* **SELECTED EXTRACT**
In his latest contribution to his swelling sack of Gossip from the GoodLife articles, Jon Weaver trains his keen eye on the phenomenon known to people not fortunate to be born at the foot of a mountain as ‘doing a season’, and recounts the tale of one seasonaire who went on to make waves in the scene.
“What you doing this winter?”
“Doing a season, innit!”
That expression, despite taking its cues from some pretty average British TV, is something which means a lot to many of us, especially those of us from the UK and our flatland bredren in Holland and Belgium.
In what is a yearly ritual many thousands of eager snowboarders pack up a car (which should preferably be older than some of the people in it), fill it to the brim with their crew, and head for the hills. It’s a ritual many of us know well and have various stories from it, one of my best being when driving in a Ford Fiesta 5 men (Josh Wolf, Nelson Pratt, Tom West and Mark Ruperelia) deep with BOB (boards onboard on the roof) only for the car to break down on the French highways on a stretch without hard shoulder, just as Josh was about to drop in on a good bottle of red. You can imagine the French repair man who came out to see our wagon, complete with Wolfy merrily swigging red wine, thinking his day couldn’t get much worse. It’s the precursor to one of the best times of your life – a season.
It’s a story that all snowboarders know well. Now when I was 18, I wasn’t in any snowboard school, wasn’t already on a fast track by a brand, and was pretty much still learning to snowboard so doing a season with like-minded people was amazing. Off we headed to Val d’Isere to work way too many hours and snowboard every spare minute, drink a fair bit, and sleep as and when it allowed. It was amazing, and sometimes seemed that the people “doing a season” have been consigned to people just drinking and not reall getting anywhere snowboardingwise. Now on the second season in Val d’Isere we would spend many a day building jumps and trying to huck something off them for the rest of the afternoon. On one such afternoon, when I was actually stuck in the kitchen, word came through from a couple of the other kitchen staff of a very good-looking English girl doing a season over in Tignes who was doing backflips left right and center. They were A) Impressed, B) In love, and C) Jealous beacause none of them could really land any of their tricks at the time.
Throughout the season this girl continued to turn heads with her amazing riding, and information filtered over to in Val d’Isere about her. It turned out she was working in a chalet over there – she was one of us! Remember, this was before Facebook, and pretty much in the early days of email, so information didn’t spread as quickly as today.
Fast forward a couple of months, and she cleans up at the Brits and very quickly we find out this girl’s name is Jenny Jones. That’s right: the Jenny Jones. Her of X Games fame. She didn’t go to snowboard school, she didn’t get special coaching, she wasn’t on some fasttrack by any brands, she was, well, doing a season. That’s sometimes all you need as a snowboarder: not a coach, not some airbag, you just need time on your snowboard.

* **DATA SECTION**
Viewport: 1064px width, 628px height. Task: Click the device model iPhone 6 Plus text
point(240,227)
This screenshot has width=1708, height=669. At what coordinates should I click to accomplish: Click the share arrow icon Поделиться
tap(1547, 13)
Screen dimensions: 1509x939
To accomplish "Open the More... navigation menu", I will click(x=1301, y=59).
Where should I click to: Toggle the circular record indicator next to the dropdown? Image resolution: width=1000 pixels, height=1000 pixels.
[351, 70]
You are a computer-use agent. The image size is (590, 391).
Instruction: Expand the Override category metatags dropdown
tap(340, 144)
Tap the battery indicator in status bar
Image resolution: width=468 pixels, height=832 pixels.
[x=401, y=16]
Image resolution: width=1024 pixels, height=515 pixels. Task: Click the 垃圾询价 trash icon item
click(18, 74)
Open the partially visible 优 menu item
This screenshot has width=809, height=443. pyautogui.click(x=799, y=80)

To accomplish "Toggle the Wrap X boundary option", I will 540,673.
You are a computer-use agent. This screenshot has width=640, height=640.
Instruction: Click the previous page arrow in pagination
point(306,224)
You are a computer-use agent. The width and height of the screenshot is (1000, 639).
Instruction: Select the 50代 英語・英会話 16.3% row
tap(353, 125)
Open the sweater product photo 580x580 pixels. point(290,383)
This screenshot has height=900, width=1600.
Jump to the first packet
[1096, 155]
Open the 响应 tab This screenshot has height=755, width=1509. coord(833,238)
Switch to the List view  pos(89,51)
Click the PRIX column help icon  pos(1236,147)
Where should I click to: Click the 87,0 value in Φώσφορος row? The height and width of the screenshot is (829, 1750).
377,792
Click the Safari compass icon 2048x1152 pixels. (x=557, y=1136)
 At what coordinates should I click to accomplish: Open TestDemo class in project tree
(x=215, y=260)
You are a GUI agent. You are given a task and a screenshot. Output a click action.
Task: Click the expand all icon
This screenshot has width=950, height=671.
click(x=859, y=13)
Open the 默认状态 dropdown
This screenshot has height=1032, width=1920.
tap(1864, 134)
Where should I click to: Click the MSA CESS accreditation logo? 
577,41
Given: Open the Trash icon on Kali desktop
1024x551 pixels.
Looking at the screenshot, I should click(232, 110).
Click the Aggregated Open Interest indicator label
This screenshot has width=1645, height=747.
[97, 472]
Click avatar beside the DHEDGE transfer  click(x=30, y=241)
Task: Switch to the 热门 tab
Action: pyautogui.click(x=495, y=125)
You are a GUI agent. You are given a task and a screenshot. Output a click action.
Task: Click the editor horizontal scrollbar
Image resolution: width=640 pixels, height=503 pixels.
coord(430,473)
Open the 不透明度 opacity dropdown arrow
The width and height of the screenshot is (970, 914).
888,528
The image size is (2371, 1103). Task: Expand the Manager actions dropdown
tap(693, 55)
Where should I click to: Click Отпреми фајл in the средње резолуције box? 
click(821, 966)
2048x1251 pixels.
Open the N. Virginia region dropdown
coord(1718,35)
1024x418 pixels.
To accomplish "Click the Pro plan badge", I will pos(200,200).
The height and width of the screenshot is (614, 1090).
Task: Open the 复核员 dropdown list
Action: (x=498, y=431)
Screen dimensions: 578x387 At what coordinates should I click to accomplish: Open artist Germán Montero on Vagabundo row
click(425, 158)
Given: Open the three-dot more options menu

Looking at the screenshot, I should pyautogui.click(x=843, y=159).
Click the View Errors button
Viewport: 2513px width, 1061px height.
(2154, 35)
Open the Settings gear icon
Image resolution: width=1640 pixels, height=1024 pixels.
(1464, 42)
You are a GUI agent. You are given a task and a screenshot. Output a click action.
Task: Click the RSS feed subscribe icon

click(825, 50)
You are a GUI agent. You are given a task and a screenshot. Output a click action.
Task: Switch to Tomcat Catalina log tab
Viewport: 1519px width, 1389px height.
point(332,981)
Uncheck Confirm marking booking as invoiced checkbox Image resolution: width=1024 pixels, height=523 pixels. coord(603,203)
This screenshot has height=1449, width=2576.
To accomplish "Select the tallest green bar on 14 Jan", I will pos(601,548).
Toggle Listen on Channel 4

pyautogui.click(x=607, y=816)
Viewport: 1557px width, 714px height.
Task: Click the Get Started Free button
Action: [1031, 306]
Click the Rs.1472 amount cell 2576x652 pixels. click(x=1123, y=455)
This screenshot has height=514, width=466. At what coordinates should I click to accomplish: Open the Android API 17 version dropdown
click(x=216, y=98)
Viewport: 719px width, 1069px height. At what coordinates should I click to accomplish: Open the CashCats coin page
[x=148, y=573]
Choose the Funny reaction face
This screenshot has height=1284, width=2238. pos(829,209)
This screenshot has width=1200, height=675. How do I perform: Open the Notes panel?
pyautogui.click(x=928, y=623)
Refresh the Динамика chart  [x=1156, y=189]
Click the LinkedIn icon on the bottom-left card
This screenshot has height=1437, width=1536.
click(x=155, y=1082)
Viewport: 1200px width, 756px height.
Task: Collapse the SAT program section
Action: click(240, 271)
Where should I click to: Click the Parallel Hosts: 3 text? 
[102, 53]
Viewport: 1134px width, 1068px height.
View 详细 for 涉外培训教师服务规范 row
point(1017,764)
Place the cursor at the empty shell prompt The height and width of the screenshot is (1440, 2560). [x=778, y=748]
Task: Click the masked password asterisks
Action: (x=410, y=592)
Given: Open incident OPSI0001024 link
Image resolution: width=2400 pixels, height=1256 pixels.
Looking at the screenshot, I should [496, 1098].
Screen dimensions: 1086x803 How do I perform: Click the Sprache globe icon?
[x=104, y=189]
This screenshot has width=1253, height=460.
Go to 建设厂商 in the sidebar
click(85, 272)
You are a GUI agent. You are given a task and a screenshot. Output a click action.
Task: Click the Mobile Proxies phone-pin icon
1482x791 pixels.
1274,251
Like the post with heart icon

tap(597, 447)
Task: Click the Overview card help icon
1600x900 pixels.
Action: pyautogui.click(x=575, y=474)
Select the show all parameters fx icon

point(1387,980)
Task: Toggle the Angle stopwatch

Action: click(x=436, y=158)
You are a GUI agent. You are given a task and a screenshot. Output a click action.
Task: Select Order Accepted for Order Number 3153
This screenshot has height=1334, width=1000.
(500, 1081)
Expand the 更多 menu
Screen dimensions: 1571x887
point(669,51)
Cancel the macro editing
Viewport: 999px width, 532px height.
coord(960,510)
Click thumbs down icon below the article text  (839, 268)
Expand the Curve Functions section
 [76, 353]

* **THE TASK**
Please copy out the passage of the snowboard-season article word for word, from "Throughout the season" to "quickly as today.".

* **FINAL ANSWER**
Throughout the season this girl continued to turn heads with her amazing riding, and information filtered over to in Val d’Isere about her. It turned out she was working in a chalet over there – she was one of us! Remember, this was before Facebook, and pretty much in the early days of email, so information didn’t spread as quickly as today.